At least three generations of my family: the cousins of my great-grandmothers and great-grandfathers, their parents and grandfathers, were all church officials. Most of them were repressed. This tradition was interrupted. My grandmother hasn't told anything about her father, but I never asked. I can't remember how I've learned about him. Perhaps it was when I first saw an album with old family photographs. On most photos people were dressed in clergy. The images imprinted into my mind. Many years later I found that album, but it was almost empty. My quest began.
When I was a child, and my grandmother was an elderly woman, she was constantly drawn to the same place - Nikola Ez. We went there several times with her and our relatives. All that remained there was a dilapidated temple, where my great-grandfather had served, and a cemetery nearby. At the place where once was a pier, below the Volga, there was a barge moored to the shore. She wandered around the church, remembered and probably saw something we would never be able to reach.

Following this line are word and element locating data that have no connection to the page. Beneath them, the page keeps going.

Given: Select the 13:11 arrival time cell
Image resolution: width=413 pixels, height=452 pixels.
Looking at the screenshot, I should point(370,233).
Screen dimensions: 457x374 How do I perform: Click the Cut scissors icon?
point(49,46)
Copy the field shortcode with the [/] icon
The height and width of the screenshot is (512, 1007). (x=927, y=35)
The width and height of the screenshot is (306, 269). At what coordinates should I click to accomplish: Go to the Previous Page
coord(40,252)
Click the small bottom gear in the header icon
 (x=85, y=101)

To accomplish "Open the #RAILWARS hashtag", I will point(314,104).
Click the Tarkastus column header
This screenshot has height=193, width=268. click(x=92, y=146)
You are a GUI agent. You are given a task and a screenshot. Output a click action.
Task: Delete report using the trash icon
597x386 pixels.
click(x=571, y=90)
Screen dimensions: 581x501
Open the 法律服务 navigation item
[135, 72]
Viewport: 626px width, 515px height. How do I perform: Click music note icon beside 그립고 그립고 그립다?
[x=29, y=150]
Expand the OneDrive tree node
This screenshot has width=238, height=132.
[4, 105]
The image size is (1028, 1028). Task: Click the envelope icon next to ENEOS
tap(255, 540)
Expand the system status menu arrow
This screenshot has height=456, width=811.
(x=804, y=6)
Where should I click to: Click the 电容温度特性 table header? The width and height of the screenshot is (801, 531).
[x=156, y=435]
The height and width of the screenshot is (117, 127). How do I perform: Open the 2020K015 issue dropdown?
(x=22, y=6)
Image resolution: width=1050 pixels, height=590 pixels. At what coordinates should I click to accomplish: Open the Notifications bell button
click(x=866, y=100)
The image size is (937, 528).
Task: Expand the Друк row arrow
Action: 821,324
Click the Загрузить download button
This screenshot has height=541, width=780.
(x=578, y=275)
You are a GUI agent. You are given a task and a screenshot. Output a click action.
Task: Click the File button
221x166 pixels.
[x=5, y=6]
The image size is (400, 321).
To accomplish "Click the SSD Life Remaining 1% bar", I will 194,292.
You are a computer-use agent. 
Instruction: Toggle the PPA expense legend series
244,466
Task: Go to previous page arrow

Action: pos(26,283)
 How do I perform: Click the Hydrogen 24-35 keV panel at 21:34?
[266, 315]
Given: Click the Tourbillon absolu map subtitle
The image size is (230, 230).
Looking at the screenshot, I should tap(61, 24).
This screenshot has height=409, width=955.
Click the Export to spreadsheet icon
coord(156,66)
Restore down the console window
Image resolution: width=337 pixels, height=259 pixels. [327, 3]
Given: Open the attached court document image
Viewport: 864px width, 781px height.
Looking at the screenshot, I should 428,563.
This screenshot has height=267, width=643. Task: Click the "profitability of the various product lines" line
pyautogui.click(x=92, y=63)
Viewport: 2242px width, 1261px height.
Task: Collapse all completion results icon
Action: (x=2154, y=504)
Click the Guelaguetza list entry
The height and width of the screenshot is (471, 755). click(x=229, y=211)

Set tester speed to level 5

My great-grandfather, Alexei Nikolayevich Potekhin, was arrested on January 7, 1938, sentenced by the "troika" to the death penalty and executed in 4 days. By this time he had already left the family so as not to endanger anyone. I wanted to get closer to my great-grandfather somehow, to the history of the family, to find and feel the connection with them, so I went to Nikola Ez - the place where my grandmother was born. I saw that now there is almost nothing left. In some places you can see basements of houses - a children's camp was built on this place in Soviet times, and nothing has remained from village houses. Trees sprout through the walls of the temple. The forest grows where the family house was and in the district where people lived. Job 8:13-14 "Such is the destiny of all who forget God; so the hope of the godless will perish. His confidence is fragile; his security is in a spider’s web."